The Obligatory PowerPoint Puzzle Answer: ROOT BEER
Samuel Yeom

This puzzle is about the Power of a Point Theorem in circle geometry. Combined with the constraint that they must be integers, the values of the $$x_i$$'s are uniquely determined. Reading these values in order alphanumerically (A=1, B=2, etc.), we get the final answer.

### Page 2

By Power of Point, we have $$x_1 (x_1 + 2) = x_2 (x_2 + 9)$$. At this point, we could just let WolframAlpha solve this equation, but here is one way to solve it algebraically.

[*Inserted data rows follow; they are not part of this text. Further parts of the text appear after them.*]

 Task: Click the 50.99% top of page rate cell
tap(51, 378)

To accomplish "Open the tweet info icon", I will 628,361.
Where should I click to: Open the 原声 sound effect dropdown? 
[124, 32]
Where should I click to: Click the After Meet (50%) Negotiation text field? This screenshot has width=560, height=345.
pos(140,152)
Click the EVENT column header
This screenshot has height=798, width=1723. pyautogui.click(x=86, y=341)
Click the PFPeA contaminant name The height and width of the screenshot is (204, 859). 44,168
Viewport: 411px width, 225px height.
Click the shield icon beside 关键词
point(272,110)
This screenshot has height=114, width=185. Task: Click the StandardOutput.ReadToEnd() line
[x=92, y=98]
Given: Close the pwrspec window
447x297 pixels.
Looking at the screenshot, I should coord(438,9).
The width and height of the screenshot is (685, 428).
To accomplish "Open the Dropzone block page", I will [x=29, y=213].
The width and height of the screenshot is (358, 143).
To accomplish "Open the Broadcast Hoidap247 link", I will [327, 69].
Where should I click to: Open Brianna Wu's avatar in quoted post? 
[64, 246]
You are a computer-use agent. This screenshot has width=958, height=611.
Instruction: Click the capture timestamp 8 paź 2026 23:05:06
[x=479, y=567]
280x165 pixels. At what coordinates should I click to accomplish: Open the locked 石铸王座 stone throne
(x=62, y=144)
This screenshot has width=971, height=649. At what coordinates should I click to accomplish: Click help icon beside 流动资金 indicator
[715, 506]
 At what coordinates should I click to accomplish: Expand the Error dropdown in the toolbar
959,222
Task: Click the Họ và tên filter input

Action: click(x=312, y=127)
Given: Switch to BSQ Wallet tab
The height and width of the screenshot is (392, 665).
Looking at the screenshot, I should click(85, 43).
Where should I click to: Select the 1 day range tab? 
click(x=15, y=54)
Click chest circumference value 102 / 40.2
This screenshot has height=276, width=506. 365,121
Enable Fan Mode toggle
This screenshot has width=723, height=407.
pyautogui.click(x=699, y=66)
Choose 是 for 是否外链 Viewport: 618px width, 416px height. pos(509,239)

First, complete the square and multiply both sides by 4 to get $$(2x_1 + 2)^2 - 4 = (2x_2 + 9)^2 - 81$$. Letting $$\alpha = 2x_1 + 2$$ and $$\beta = 2x_2 + 9$$, we can rewrite the equation as $$\beta^2 - \alpha^2 = (\beta+\alpha)(\beta-\alpha) = 77$$. Note that $$\alpha$$ and $$\beta$$ are both positive integers. Therefore, $$(\beta+\alpha, \beta-\alpha)$$ is either (11, 7) or (77, 1). Of these, only (77, 1) results in integer values of $$x_1$$ and $$x_2$$, which are 18 and 15, respectively.

### Page 3

Power of Point gives us $$4x_3 = 3x_4$$. In addition, triangle inequality on triangle $$ADX$$ forces $$12 < x_3 < 18$$. The only integer solution to both constraints is $$x_3 = 15$$ and $$x_4 = 20$$.

### Page 4

Power of Point gives us $$8(x_5 + 8) = x_6(x_6 + 11)$$. The left-hand side of this equation is a multiple of 8, so the right-hand side must also be a multiple of 8, which only happens when $$x_6 \equiv 0 \text{ or } 5 \pmod 8$$. This still leaves infinitely many possibilities for the pair $$(x_5, x_6)$$, starting with (2, 5), (11, 8), (31, 13), etc., but the only possibility that makes triangle $$ACX$$ valid is (2, 5).

### Page 5

By Power of Point, we have $$12^2 = 8x_8$$, which we can solve to get $$x_8 = 18$$. Then, the diameter $$BC$$ is 10, so the radius $$x_7$$ is 5.

For this problem, there is an alternative solution that does not use Power of Point. Instead, we can apply the Pythagorean Theorem on triangle $$AOX$$ to solve for the radius $$x_7$$ first.